:: Problem statement ::
Locate "Select the D daily timeframe" in the listing. Transcribe the line that contains it and every line that follows, through the last, omitting all pictures.

####

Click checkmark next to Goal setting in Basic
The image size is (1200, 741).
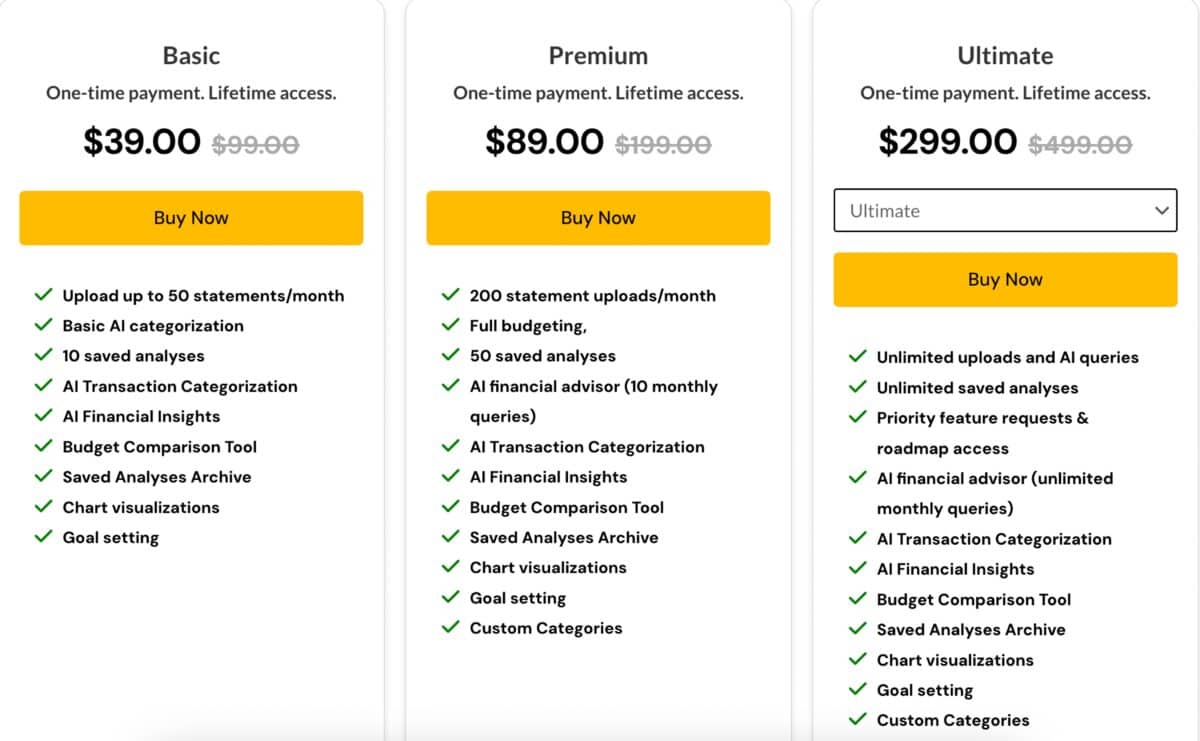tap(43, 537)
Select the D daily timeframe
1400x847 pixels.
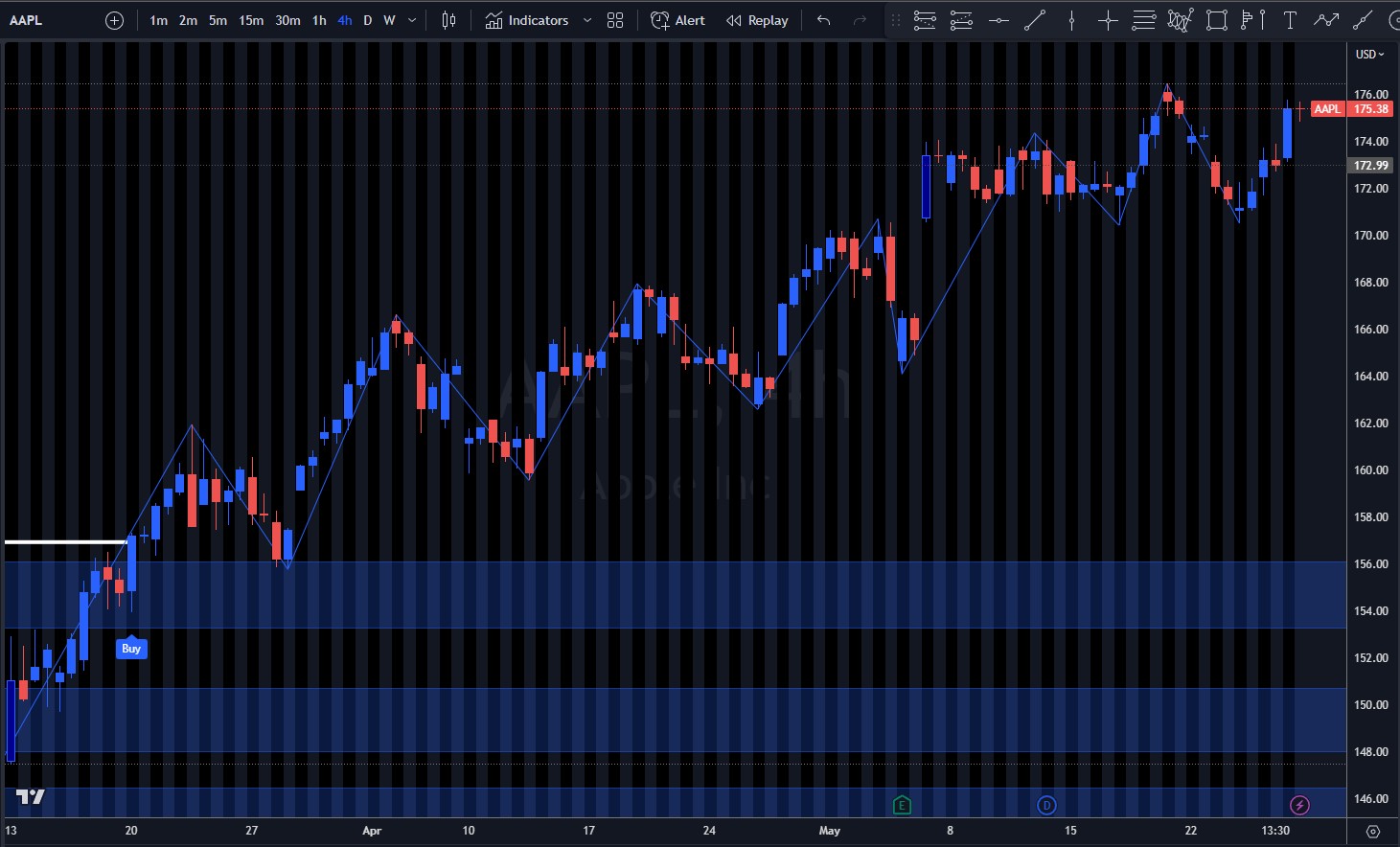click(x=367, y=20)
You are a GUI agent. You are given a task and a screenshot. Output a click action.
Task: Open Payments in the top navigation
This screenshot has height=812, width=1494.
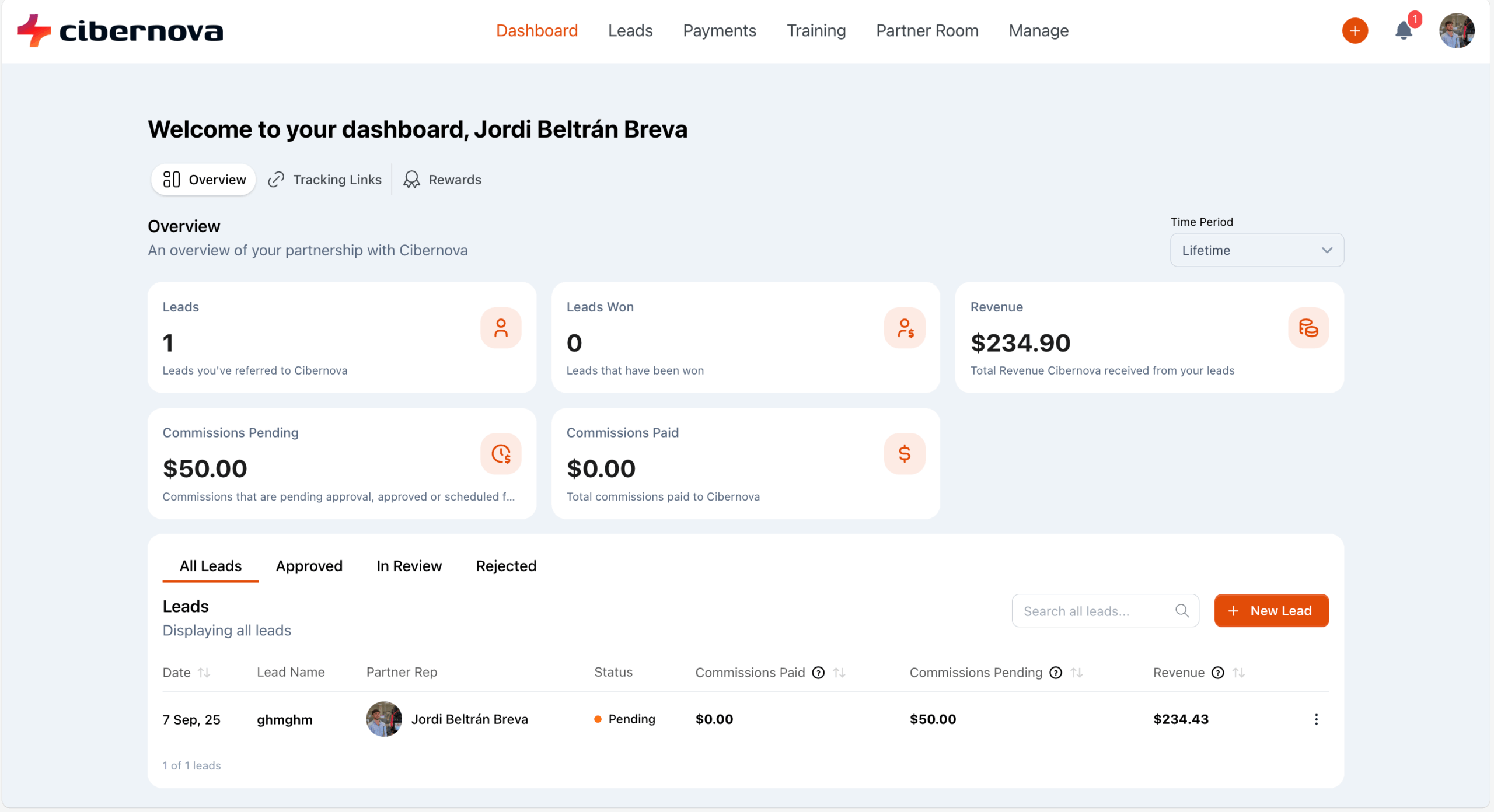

####

:: Result ::
Select the D daily timeframe
1400x847 pixels.
click(x=367, y=20)
You are a GUI agent. You are given a task and a screenshot. Output a click action.
Task: Open Payments in the top navigation
This screenshot has height=812, width=1494.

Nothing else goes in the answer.